Les auteurs d'une étude américaine suggèrent que les enfants de moins de 5 ans pourraient être extrêmement contagieux. La charge virale retrouvée dans leur nez était en effet plus élevée que celle des adultes. Des conclusions exagérées estiment le pédiatre Robert Cohen et l'épidémiologiste Arnaud Fontanet.

Des médecins français sont en désaccord avec une étude américaine suggère que les enfants de moins de 5 ans pourraient être extrêmement contagieux
Des médecins français sont en désaccord avec une étude américaine suggère que les enfants de moins de 5 ans pourraient être extrêmement contagieux © Maxppp / Luc Nobout / IP3

Dans cette étude, publiée ce jeudi 31 juillet dans la revue JAMA Pediatrics, les chercheurs de Chicago ont réalisé des tests de dépistage avec prélèvement nasal sur 145 patients dont 46 enfants de moins de cinq ans. Ils ont ainsi relevé que la charge virale du coronavirus chez ces derniers était 10 à 100 fois plus élevée que celle trouvée chez des enfants plus âgés et des adultes. Les auteurs précisent qu'une étude en laboratoire a prouvé que plus il y avait de matériel génétique du virus, également appelé la charge virale, plus ce dernier pouvait devenir contagieux. "Par conséquent, les jeunes enfants peuvent potentiellement être d'importants facteurs de contagion du SARS-CoV-2 dans la population" ont ainsi conclu les chercheurs. 

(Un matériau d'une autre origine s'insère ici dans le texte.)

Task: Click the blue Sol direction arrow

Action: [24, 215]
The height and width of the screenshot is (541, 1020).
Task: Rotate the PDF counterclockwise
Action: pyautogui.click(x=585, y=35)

Des conclusions exagérées estime le professeur Robert Cohen. 

Le pédiatre Robert Cohen, vice président de la Société Française de Pédiatrie, a justement mené au printemps une étude sur 600 enfants franciliens qui montraient que les moins de 15 ans étaient entre 2 à 7 fois moins souvent infectés. Pour lui, ce n'est pas parce que les très jeunes enfants portent une charge virale importante qu'ils sont plus contagieux : "Il y a de très nombreuses études qui ont montré que quand un enfant était contaminé, il arrivait moins facilement à transmettre le virus que des adultes. Probablement parce qu'ils sont plus petits, qu'ils émettent moins de particules et qu'ils les émettent moins haut. "

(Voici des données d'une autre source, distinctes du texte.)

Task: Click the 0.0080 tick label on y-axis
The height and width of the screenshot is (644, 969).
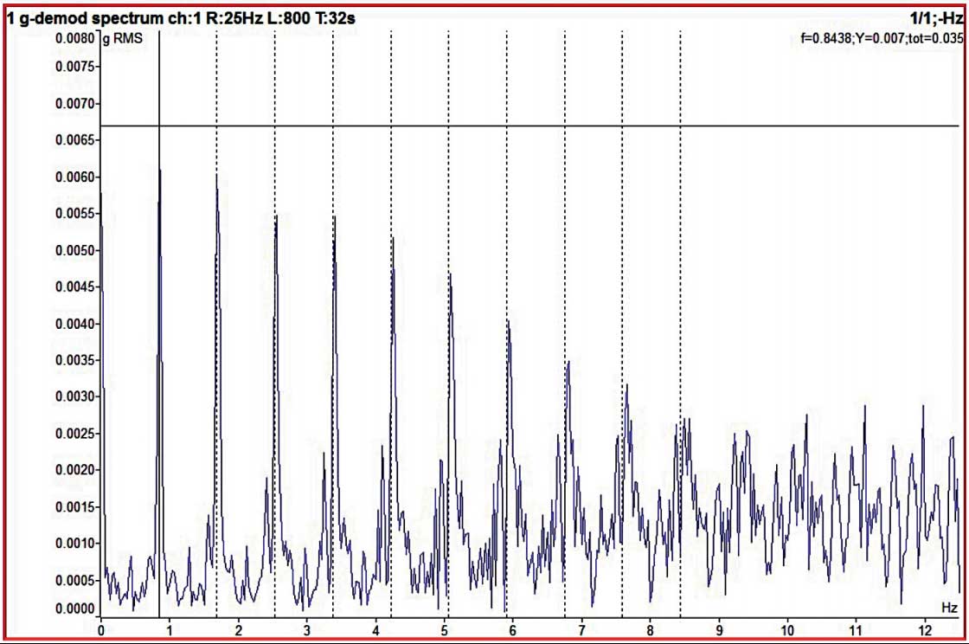Action: tap(73, 40)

Même constat pour l'épidémiologiste Arnaud Fontanet lui aussi auteur pour l'Institut Pasteur d'une étude dans les écoles primaires de Crépy-en-Valois, un des premiers foyers épidémiques du coronavirus en France. "Même avec des charges virales identiques ou supérieures, les enfants sont beaucoup plus asymptomatiques. Et donc on se demande s'ils ne sont pas moins contagieux parce que c'est  lorsque vous toussez que vous allez expulser des gouttelettes qui elles peuvent évidemment transmettre le virus."  

Très peu de foyers épidémiques dans les crèches

L'épidémiologiste rappelle par ailleurs qu'il y a eu très peu de cas de foyers épidémiques dans les crèches : "Les enquêtes qui recherchent les anticorps chez les enfants montrent qu'ils sont infectés assez tardivement. Le virus finalement arrive aux enfants par le biais de leur parent qui s'infectent à l'extérieur et amènent le virus dans le domicile familial, plutôt que le virus ce serait d'abord répandu dans les crèches et serait venu dans les maisons via les enfants." À la différence de ce que l'on peut voir avec la grippe.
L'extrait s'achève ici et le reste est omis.